Les monuments commémoratifs de l’Holocauste ont été les prochains témoignages majeurs des massacres, a déclaré Allen. Ils couvrent de grands monuments traditionnels comme le mémorial de l’Holocauste de Berlin et des hommages plus personnalisés où les victimes sont nommées, comme les soi-disant pierres d’achoppement à l’extérieur des bâtiments où vivaient les Juifs avant l’Holocauste.

Depuis que la courtepointe du sida a fait son chemin à travers les États-Unis, avec des proches ajoutant des carrés pour les personnes qui avaient succombé, une crise sanitaire n’a fait l’objet de monuments commémoratifs d’une ampleur comme ceux honorant maintenant les morts du COVID-19. La courtepointe a atteint près de 50 000 carrés, représentant plus de 105 000 personnes.

Des monuments commémoratifs comme la courtepointe contre le sida et les pierres d’achoppement ont contribué à solidifier une tendance vers les commémorations locales et le désir d’honorer les victimes en tant qu’individus, a déclaré Allen.
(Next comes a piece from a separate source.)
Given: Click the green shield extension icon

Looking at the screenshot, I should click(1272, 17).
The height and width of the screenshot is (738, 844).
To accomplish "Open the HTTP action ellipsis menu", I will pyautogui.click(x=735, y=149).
Les deux émergent dans les mémoriaux COVID-19.

« Nous voulons atteindre les individus, qui représentent tous les millions de décès », a déclaré Allen. « Comme les gens le soulignent si souvent : c’étaient des mères, des pères, des frères, des sœurs, des enfants, des voisins. « 

La commémoration collective des morts du coronavirus a été compliquée par le poids du deuil privé, qui était trop souvent porté seul lors de la première vague, lorsque les funérailles ne pouvaient pas avoir lieu et que les proches mouraient trop souvent sans la présence ou la caresse d’un être cher.

Un groupe Facebook italien, Noi Denunceremo, a été créé pour se souvenir publiquement, voire virtuellement, des morts lors du premier verrouillage draconien du pays, et s’est rapidement transformé en une collecte de données sur les échecs présumés qui ont été remises aux procureurs.
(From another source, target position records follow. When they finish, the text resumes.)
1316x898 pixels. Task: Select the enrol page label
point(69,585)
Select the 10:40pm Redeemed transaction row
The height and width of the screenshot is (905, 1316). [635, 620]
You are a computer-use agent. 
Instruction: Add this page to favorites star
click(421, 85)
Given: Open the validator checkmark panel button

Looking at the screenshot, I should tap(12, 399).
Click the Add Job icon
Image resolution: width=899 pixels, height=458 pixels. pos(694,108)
En Inde, l’un des pays les plus touchés au monde, un mémorial en ligne a été lancé en février, www.nationalcovidmemorial.in, invitant les soumissions vérifiées avec les certificats de décès. Jusqu’à présent, il n’a que 250 hommages, une fraction infime des plus de 457 000 morts confirmés, ce qui est en soi un vaste sous-dénombrement.
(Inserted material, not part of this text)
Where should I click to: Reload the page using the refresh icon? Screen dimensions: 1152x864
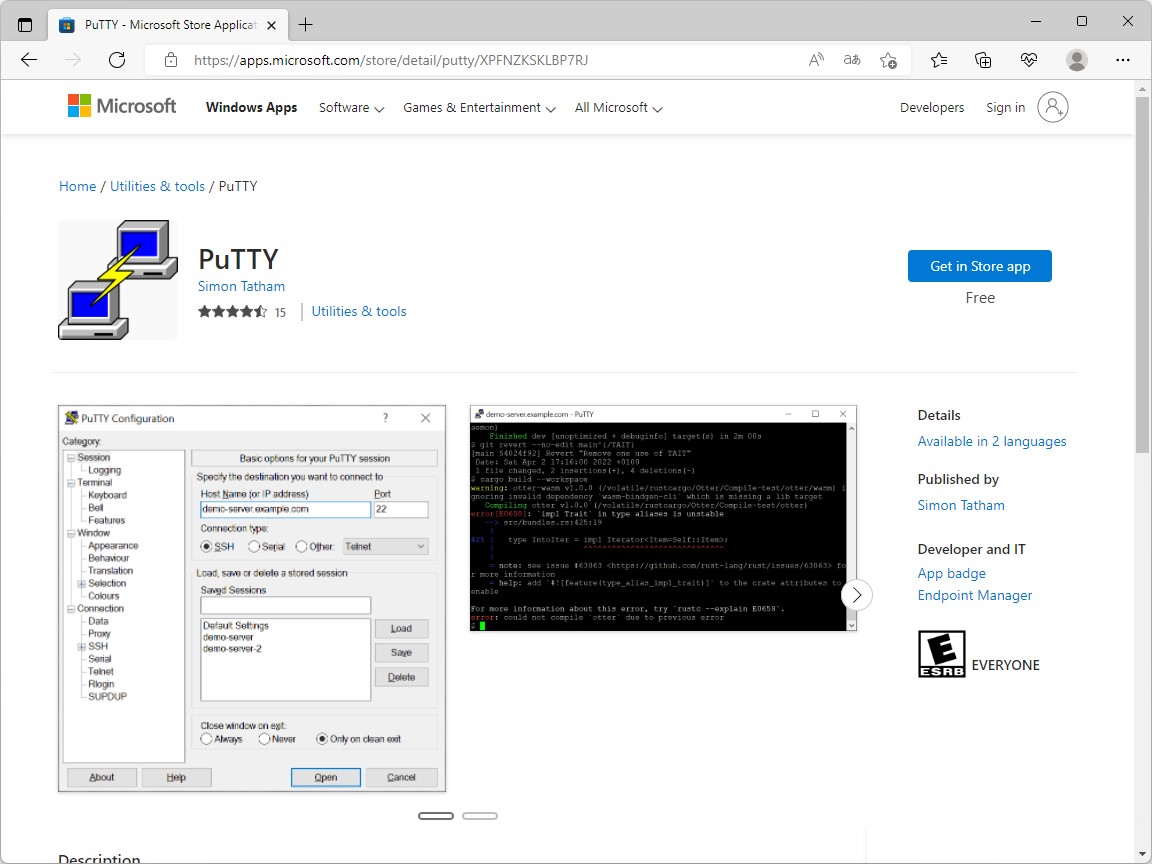(117, 60)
« Ce n’est pas seulement commémorer, c’est comment nous pouvons rendre hommage et dignité » aux morts, a déclaré Abhijit Chowdhury du COVID Care Network qui a lancé le mémorial depuis la ville orientale de Kolkata.

Dans la deuxième plus grande ville de Russie, Saint-Pétersbourg, une statue de bronze appelée « Ange triste » a été placée en mars à l’extérieur d’une école de médecine pour honorer les dizaines de médecins et de travailleurs médicaux décédés du COVID-19. La sculpture d’un ange aux épaules affaissées et à la tête pendante inconsolable est d’autant plus poignante que son créateur, Roman Shustrov, est lui-même décédé du virus en mai 2020.

L’Italie n’a pas dédié de monument national à ses quelque 132 000 morts confirmés, mais elle a désigné une journée du souvenir du coronavirus. Le Premier ministre Mario Draghi se trouvait parmi les premiers arbres nouvellement plantés dans le parc Trucca de Bergame le 18 mars, le premier anniversaire de l’image indélébile de camions de l’armée transportant des morts dans d’autres villes pour être incinérés après que la morgue de la ville a été submergée.

Le maire de Bergame a déclaré que la ville avait envisagé des propositions de statues ou de plaques portant les noms des morts. L’un était trop monumental ; l’autre ignorait que tant de morts n’étaient pas officiellement comptés en raison du manque de tests.

« Le Bois de la Mémoire est un monument vivant, et il nous a tout de suite semblé être le plus convaincant, le plus émouvant et le plus proche de nos sentiments », a déclaré le maire de Bergame, Giorgio Gori.

Seuls 100 arbres ont été plantés à ce jour sur les 700 prévus, face à la morgue de l’hôpital. Le reste devrait être planté d’ici le jour du souvenir du 18 mars de l’année prochaine.

Il n’est pas prévu d’ajouter des noms, mais dans au moins un cas, des proches ont réclamé un jeune arbre : des roses sont plantées à la base, avec des souvenirs personnels qui y sont suspendus et une pierre blanche portant le nom manuscrit d’un cher disparu : Sergio.

Les journalistes de l’AP, Pan Pylas à Londres, Phil Marcelo à Boston, Sheikh Saaliq à New Delhi, Mogomotsi Magome à Johannesburg, Irina Titova à Saint-Pétersbourg, en Russie, et Débora Álvares à Brasilia, au Brésil, ont contribué à ce rapport.